■ **WORK TASK**: Taking the line with "You are a GUI" as the first and the line with "You are a computer-use agent. This" as the last, set down the lines below exactly, pictures excluded.

■ **MATERIAL FOR THE TASK**:
* * *

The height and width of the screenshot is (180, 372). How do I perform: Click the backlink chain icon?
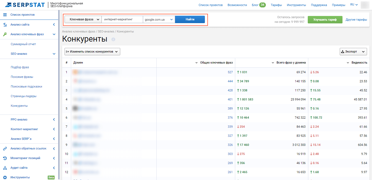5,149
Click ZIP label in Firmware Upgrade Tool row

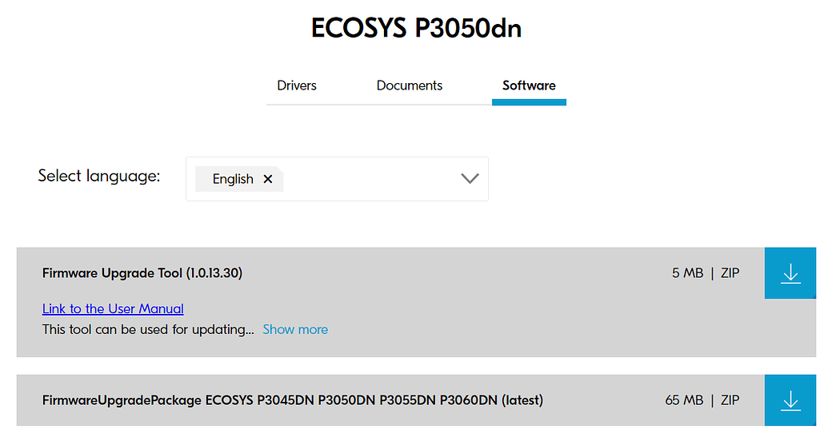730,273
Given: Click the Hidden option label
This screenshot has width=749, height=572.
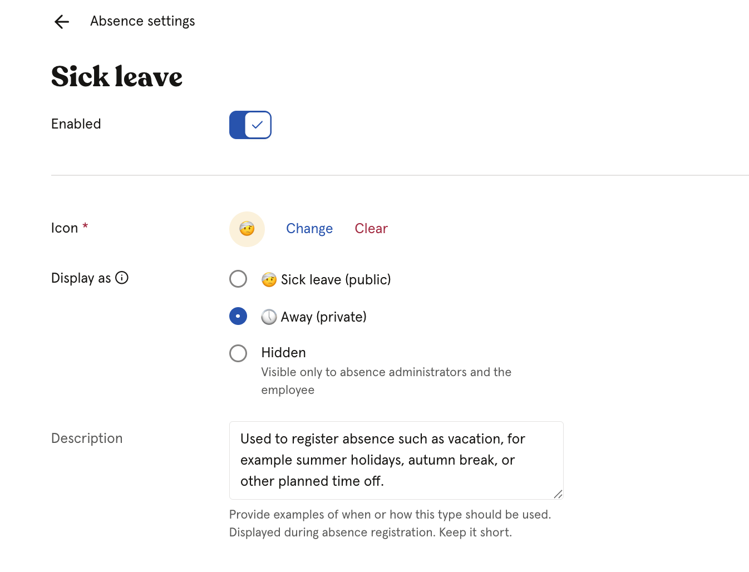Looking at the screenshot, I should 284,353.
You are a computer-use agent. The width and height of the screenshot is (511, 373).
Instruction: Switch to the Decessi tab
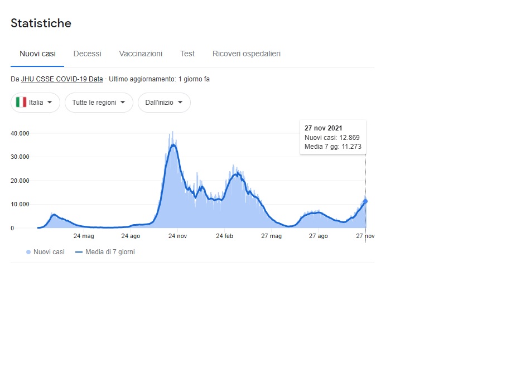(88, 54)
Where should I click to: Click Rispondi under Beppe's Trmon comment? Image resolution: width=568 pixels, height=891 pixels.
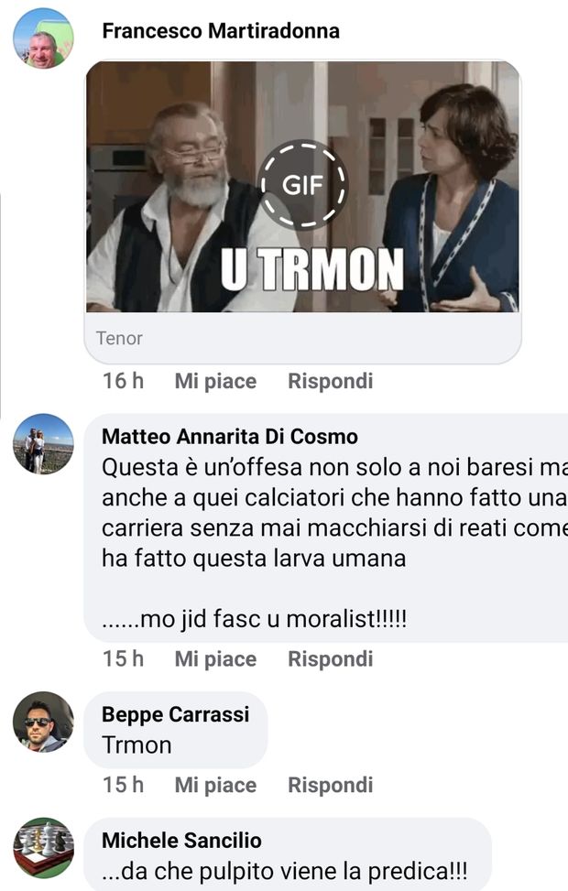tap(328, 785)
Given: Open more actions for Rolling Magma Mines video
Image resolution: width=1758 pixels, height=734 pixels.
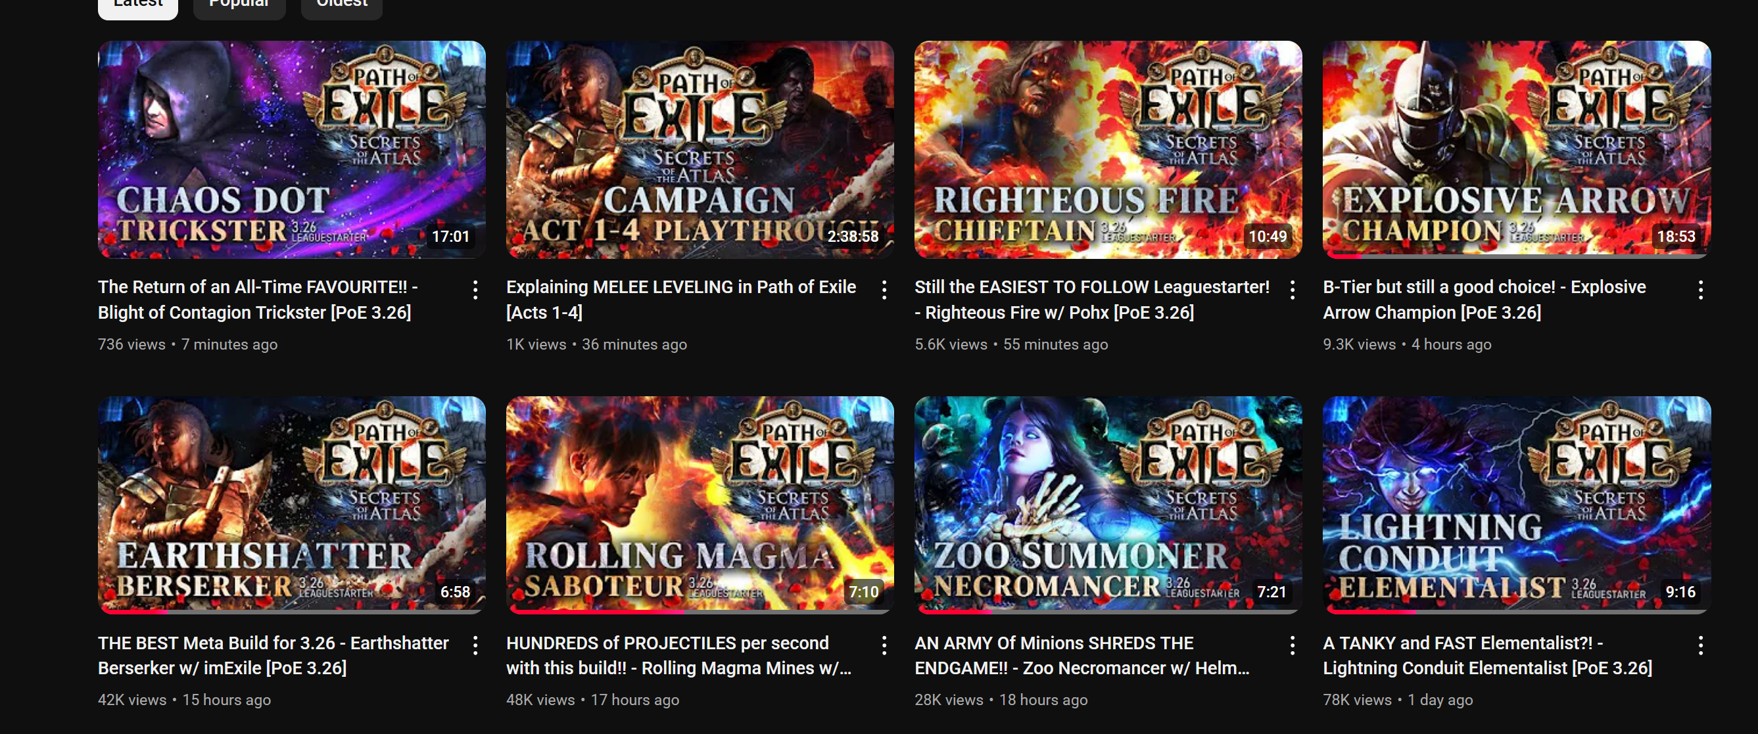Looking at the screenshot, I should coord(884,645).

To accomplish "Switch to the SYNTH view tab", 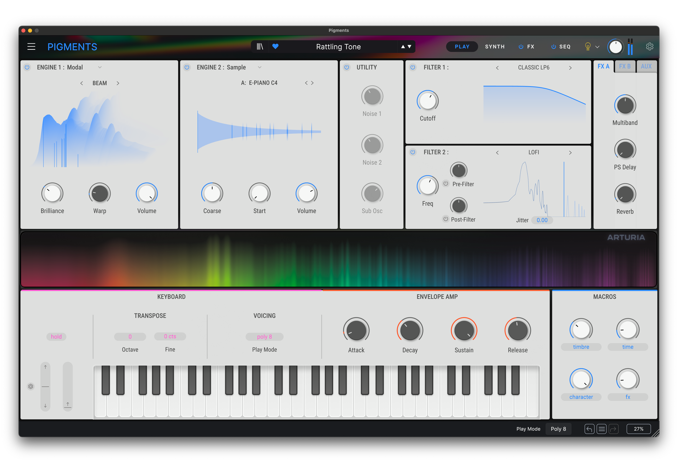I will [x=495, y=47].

* * *

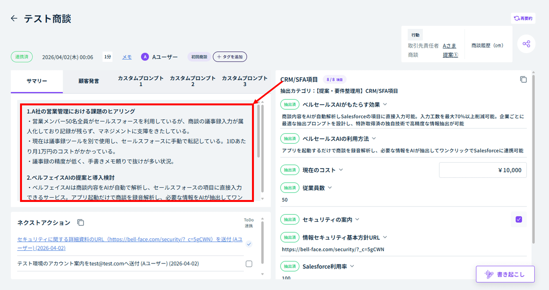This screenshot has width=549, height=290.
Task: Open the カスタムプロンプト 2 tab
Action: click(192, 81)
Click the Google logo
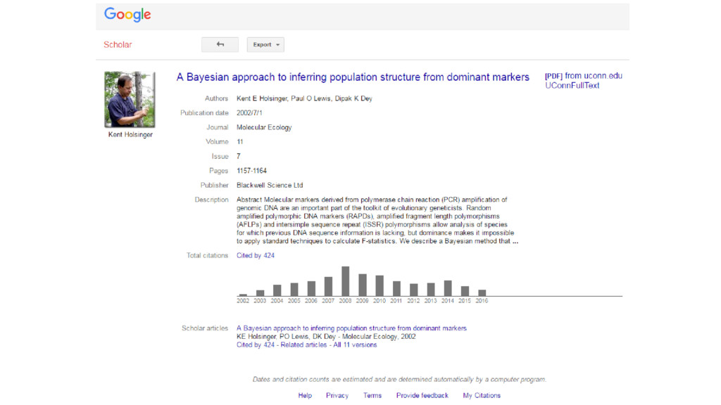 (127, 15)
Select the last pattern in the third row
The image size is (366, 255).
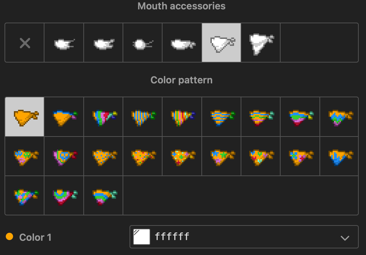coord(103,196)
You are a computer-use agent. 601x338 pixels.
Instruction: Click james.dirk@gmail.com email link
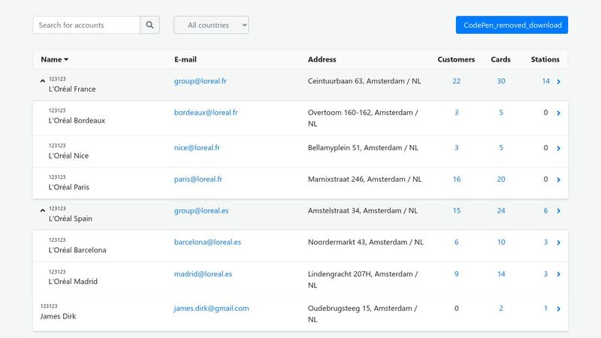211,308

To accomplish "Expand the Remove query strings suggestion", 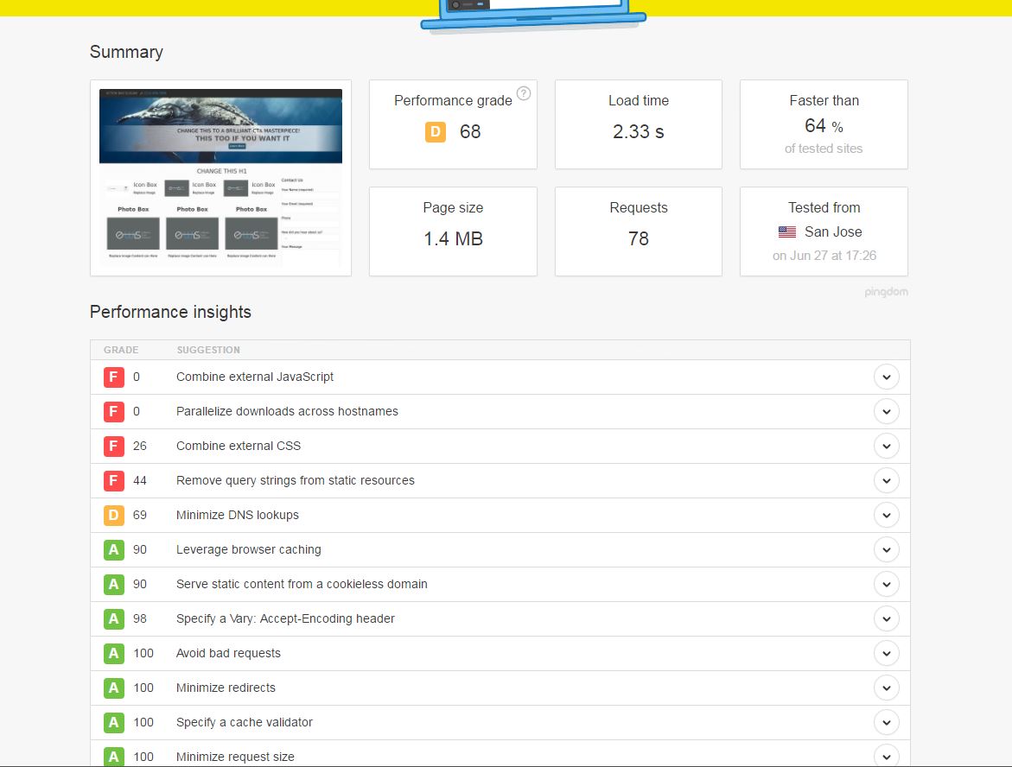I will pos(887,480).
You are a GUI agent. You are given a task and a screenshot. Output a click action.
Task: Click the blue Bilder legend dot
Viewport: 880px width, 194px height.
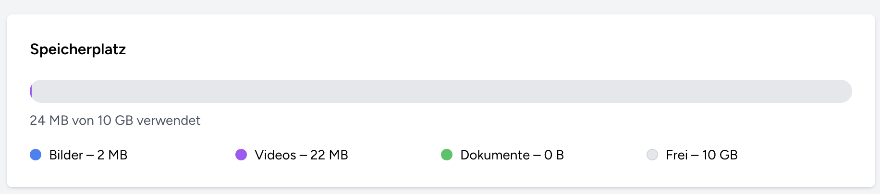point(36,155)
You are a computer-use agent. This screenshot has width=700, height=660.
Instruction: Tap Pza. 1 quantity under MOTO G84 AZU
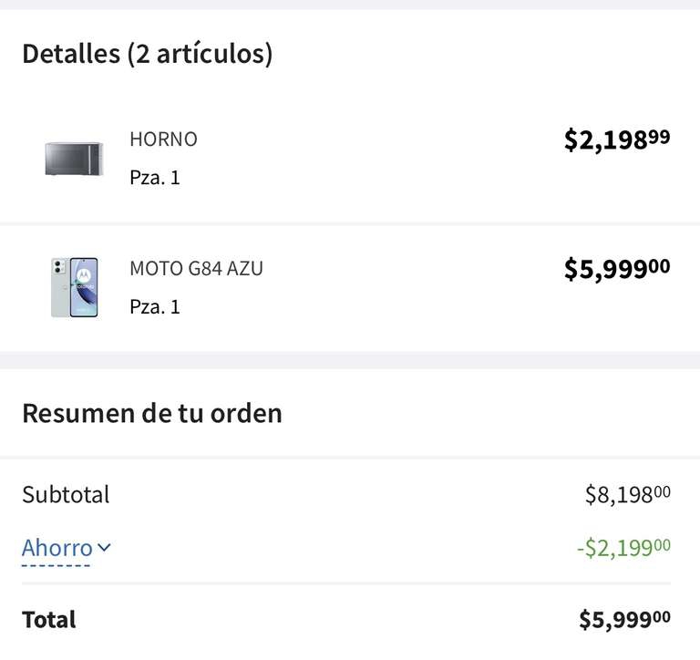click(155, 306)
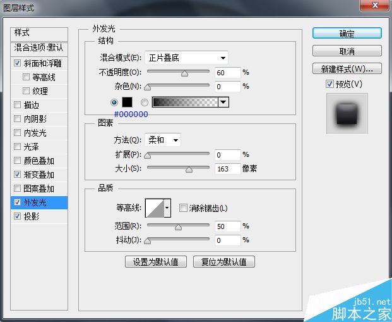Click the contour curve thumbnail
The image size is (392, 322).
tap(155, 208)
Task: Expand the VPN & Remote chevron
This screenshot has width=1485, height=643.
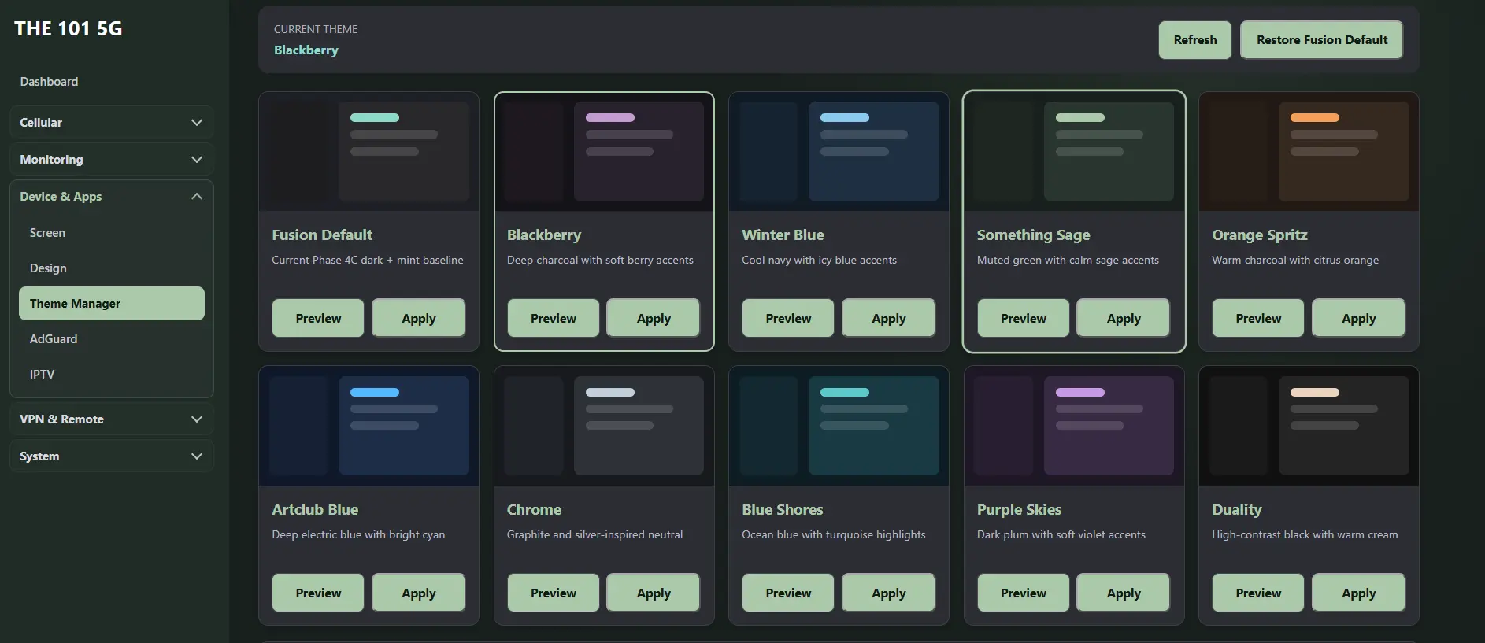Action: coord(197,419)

* * *

■ **OUTPUT FOR THIS EXERCISE**:
You are a GUI agent. You are given a task and a screenshot. Output a click action.
Task: Click the blue Bilder legend dot
Viewport: 880px width, 194px height.
point(36,155)
You are a computer-use agent. This screenshot has width=700, height=660.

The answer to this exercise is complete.